• **The problem**
In the records that follow, find the line containing "ndoro ayu (189, 1632)" and the line containing "Preise inkl. MwSt.", then transcribe both and every line between them exactly, omitting pictures.

[Saved data entries]
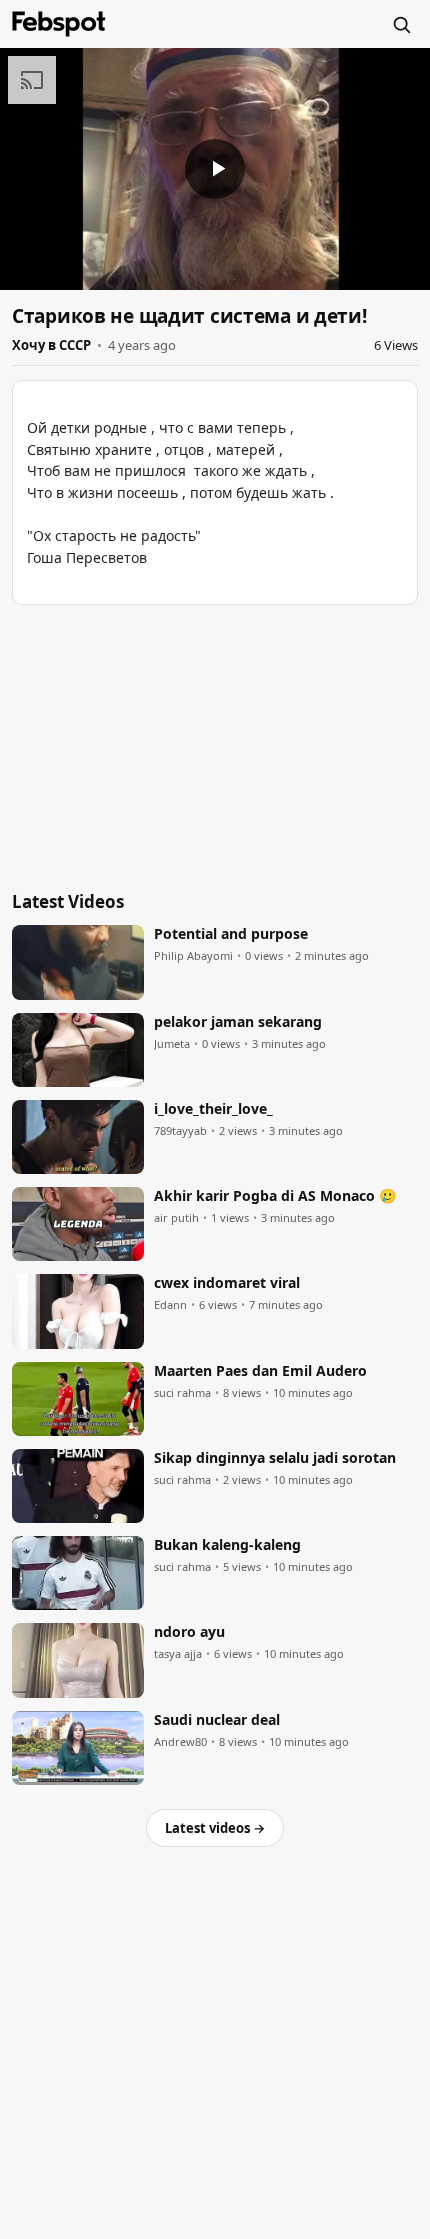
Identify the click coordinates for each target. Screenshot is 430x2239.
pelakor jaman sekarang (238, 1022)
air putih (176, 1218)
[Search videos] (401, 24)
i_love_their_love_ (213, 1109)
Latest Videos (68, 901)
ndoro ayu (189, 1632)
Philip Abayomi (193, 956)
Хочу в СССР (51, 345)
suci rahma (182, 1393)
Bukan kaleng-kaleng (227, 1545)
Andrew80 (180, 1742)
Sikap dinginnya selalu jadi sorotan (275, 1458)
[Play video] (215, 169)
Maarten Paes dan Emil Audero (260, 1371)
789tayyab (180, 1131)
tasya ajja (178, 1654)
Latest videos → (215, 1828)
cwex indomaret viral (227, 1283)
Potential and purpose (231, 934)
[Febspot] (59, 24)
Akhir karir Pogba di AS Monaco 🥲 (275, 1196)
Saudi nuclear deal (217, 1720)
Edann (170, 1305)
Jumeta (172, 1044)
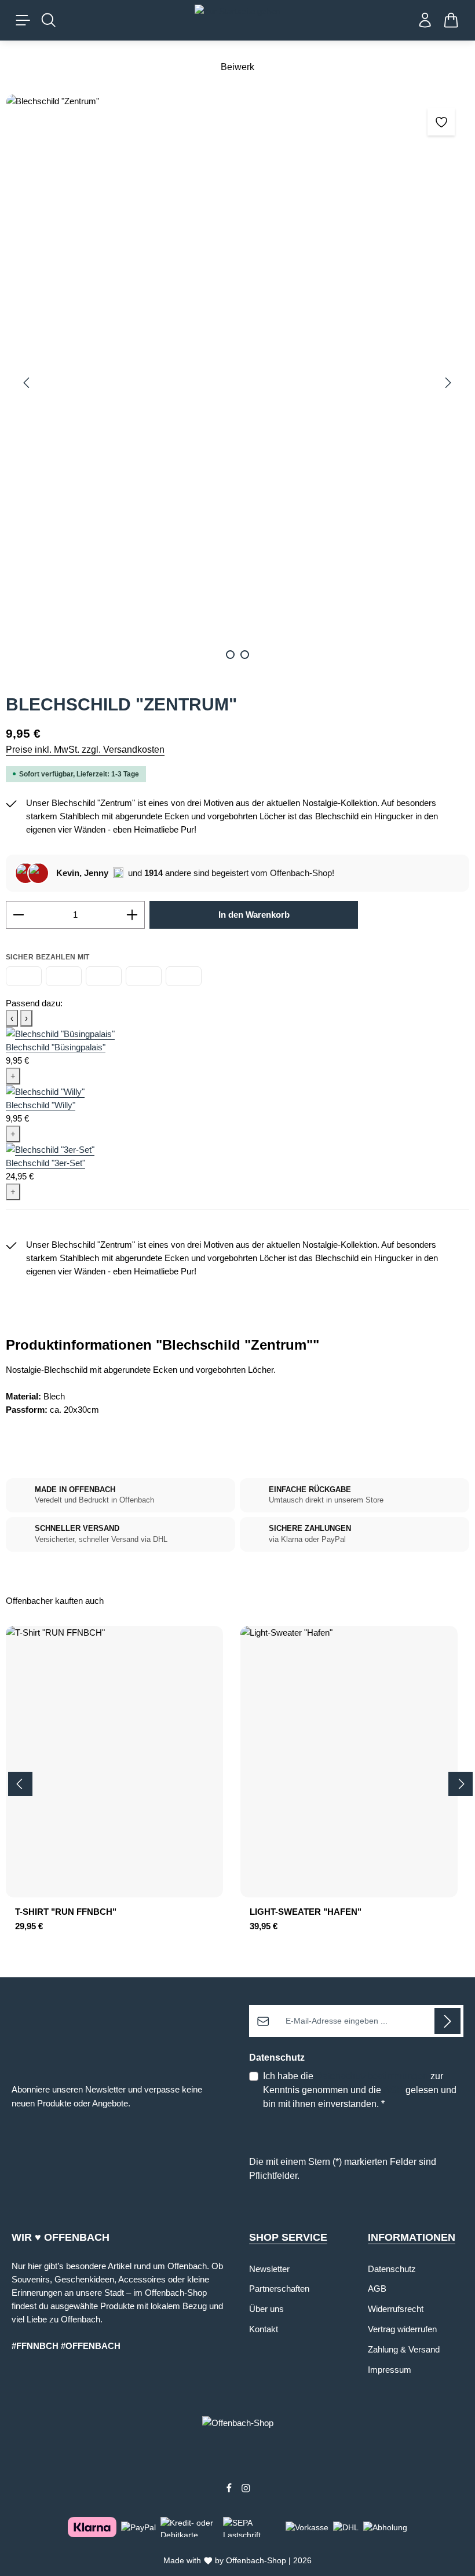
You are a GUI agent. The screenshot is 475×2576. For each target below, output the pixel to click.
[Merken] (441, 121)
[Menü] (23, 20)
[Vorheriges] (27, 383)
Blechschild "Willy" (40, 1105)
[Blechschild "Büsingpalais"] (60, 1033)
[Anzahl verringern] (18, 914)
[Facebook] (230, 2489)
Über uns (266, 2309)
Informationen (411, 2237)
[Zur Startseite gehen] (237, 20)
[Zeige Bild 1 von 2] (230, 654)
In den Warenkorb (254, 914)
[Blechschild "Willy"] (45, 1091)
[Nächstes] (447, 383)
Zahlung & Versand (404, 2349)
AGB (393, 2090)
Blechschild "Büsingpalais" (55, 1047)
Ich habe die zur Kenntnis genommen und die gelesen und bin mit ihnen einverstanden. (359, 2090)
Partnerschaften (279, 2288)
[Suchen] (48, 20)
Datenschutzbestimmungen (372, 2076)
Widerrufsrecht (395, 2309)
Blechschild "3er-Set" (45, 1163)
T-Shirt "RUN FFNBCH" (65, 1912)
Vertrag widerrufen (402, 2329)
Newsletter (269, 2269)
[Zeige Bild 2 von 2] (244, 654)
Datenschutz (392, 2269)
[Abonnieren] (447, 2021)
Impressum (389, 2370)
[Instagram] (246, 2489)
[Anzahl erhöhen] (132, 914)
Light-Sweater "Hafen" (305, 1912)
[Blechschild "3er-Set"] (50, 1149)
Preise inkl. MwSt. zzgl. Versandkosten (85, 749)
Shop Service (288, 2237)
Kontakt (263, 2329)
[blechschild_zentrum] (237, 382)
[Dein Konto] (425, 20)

• **Response**
ndoro ayu (189, 1632)
Philip Abayomi (193, 956)
Хочу в СССР (51, 345)
suci rahma (182, 1393)
Bukan kaleng-kaleng (227, 1545)
Andrew80 (180, 1742)
Sikap dinginnya selalu jadi sorotan (275, 1458)
[Play video] (215, 169)
Maarten Paes dan Emil Audero (260, 1371)
789tayyab (180, 1131)
tasya ajja (178, 1654)
Latest videos → (215, 1828)
cwex indomaret viral (227, 1283)
Potential and purpose (231, 934)
[Febspot] (59, 24)
Akhir karir Pogba di AS Monaco 🥲 (275, 1196)
Saudi nuclear deal (217, 1720)
Edann (170, 1305)
Jumeta (172, 1044)
You are a GUI agent. The screenshot is 475×2576. For each target below, output the pixel to click.
[Merken] (441, 121)
[Menü] (23, 20)
[Vorheriges] (27, 383)
Blechschild "Willy" (40, 1105)
[Blechschild "Büsingpalais"] (60, 1033)
[Anzahl verringern] (18, 914)
[Facebook] (230, 2489)
Über uns (266, 2309)
Informationen (411, 2237)
[Zur Startseite gehen] (237, 20)
[Zeige Bild 1 von 2] (230, 654)
In den Warenkorb (254, 914)
[Blechschild "Willy"] (45, 1091)
[Nächstes] (447, 383)
Zahlung & Versand (404, 2349)
AGB (393, 2090)
Blechschild "Büsingpalais" (55, 1047)
Ich habe die zur Kenntnis genommen und die gelesen und bin mit ihnen einverstanden. (359, 2090)
Partnerschaften (279, 2288)
[Suchen] (48, 20)
Datenschutzbestimmungen (372, 2076)
Widerrufsrecht (395, 2309)
Blechschild "3er-Set" (45, 1163)
T-Shirt "RUN FFNBCH" (65, 1912)
Vertrag widerrufen (402, 2329)
Newsletter (269, 2269)
[Zeige Bild 2 von 2] (244, 654)
Datenschutz (392, 2269)
[Abonnieren] (447, 2021)
Impressum (389, 2370)
[Instagram] (246, 2489)
[Anzahl erhöhen] (132, 914)
Light-Sweater "Hafen" (305, 1912)
[Blechschild "3er-Set"] (50, 1149)
Preise inkl. MwSt. zzgl. Versandkosten (85, 749)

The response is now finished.